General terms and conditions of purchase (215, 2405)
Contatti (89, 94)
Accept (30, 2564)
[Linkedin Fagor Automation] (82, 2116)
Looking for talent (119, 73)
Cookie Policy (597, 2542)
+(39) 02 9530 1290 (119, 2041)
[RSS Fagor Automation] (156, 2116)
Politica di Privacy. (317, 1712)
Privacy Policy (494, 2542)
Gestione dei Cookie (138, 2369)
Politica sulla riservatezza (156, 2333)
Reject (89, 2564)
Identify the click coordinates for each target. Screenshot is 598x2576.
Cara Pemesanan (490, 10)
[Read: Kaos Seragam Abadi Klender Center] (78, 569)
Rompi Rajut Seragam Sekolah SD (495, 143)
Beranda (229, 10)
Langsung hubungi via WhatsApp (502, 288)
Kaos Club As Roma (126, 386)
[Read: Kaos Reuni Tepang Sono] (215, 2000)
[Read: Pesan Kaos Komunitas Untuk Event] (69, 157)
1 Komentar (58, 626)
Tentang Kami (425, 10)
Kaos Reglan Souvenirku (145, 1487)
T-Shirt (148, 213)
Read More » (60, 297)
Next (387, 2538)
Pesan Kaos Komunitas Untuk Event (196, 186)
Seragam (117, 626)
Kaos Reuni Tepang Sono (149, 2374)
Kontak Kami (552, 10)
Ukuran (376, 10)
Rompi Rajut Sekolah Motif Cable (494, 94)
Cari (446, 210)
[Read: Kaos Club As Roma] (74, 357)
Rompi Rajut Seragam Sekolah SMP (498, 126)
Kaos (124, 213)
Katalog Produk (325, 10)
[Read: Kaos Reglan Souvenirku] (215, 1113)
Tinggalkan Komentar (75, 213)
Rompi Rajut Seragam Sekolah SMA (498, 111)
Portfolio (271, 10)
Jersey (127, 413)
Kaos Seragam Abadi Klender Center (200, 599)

*What is expected:* Set down the line that contains "Kaos Reuni Tepang Sono (149, 2374)" exactly. Do the same for each later line of the data, through the end, and add nothing.

*Solution to the problem:*
Kaos Reuni Tepang Sono (149, 2374)
Kontak Kami (552, 10)
Ukuran (376, 10)
Rompi Rajut Sekolah Motif Cable (494, 94)
Cari (446, 210)
[Read: Kaos Club As Roma] (74, 357)
Rompi Rajut Seragam Sekolah SMP (498, 126)
Kaos (124, 213)
Katalog Produk (325, 10)
[Read: Kaos Reglan Souvenirku] (215, 1113)
Tinggalkan Komentar (75, 213)
Rompi Rajut Seragam Sekolah SMA (498, 111)
Portfolio (271, 10)
Jersey (127, 413)
Kaos Seragam Abadi Klender Center (200, 599)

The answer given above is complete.